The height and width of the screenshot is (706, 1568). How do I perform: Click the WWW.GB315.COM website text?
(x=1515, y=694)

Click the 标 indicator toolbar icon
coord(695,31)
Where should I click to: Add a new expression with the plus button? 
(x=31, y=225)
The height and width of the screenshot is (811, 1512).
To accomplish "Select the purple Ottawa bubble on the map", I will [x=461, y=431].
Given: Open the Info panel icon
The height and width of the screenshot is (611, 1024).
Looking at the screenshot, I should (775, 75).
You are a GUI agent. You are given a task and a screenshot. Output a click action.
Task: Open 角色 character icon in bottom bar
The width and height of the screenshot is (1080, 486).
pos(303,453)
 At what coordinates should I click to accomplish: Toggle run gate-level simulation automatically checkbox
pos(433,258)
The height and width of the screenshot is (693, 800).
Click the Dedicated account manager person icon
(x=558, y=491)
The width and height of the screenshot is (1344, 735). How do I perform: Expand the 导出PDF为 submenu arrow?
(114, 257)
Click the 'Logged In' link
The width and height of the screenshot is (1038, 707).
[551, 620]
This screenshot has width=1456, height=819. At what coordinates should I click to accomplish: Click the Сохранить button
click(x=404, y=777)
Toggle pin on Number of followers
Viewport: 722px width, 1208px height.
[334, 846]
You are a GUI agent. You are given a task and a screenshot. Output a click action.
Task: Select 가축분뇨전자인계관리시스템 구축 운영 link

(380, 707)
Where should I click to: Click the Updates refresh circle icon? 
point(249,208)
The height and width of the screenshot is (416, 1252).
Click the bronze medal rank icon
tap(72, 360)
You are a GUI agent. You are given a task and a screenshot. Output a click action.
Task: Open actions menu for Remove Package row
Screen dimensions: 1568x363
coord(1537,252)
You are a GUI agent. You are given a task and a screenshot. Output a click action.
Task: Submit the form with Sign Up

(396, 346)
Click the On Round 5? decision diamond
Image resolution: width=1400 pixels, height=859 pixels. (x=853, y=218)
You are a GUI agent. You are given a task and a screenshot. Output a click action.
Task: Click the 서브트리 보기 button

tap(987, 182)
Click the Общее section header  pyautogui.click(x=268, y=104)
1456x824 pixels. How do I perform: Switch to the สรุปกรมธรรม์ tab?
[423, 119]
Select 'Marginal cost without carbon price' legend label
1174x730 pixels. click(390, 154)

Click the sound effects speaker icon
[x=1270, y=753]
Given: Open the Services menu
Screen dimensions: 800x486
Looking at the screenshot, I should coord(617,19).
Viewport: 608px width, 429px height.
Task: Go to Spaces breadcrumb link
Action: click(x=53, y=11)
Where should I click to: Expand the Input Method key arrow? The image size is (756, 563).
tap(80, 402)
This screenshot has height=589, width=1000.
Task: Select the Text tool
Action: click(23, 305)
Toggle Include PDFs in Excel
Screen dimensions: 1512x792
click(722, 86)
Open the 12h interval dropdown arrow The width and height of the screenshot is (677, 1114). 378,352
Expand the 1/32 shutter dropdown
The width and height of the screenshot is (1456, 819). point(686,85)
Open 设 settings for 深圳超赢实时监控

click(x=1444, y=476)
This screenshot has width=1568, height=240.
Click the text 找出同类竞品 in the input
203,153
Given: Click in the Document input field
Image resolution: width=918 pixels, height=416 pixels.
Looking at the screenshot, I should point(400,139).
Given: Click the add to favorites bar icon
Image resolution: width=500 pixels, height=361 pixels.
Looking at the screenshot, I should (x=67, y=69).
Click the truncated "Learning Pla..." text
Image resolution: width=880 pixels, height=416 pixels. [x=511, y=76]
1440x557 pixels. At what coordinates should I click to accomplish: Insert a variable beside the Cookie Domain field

◆ **Direction**
Could you reproduce the records from their first line up to and including the line containing "will [x=461, y=431].", requests and all, with every coordinate in the answers shifted by -91?

◆ **Output for this exercise**
The height and width of the screenshot is (706, 1568). How do I perform: Click the WWW.GB315.COM website text?
(x=1424, y=603)

Click the 标 indicator toolbar icon
coord(604,-60)
Where should I click to: Add a new expression with the plus button? 
(x=-60, y=134)
The height and width of the screenshot is (811, 1512).
To accomplish "Select the purple Ottawa bubble on the map", I will [x=370, y=340].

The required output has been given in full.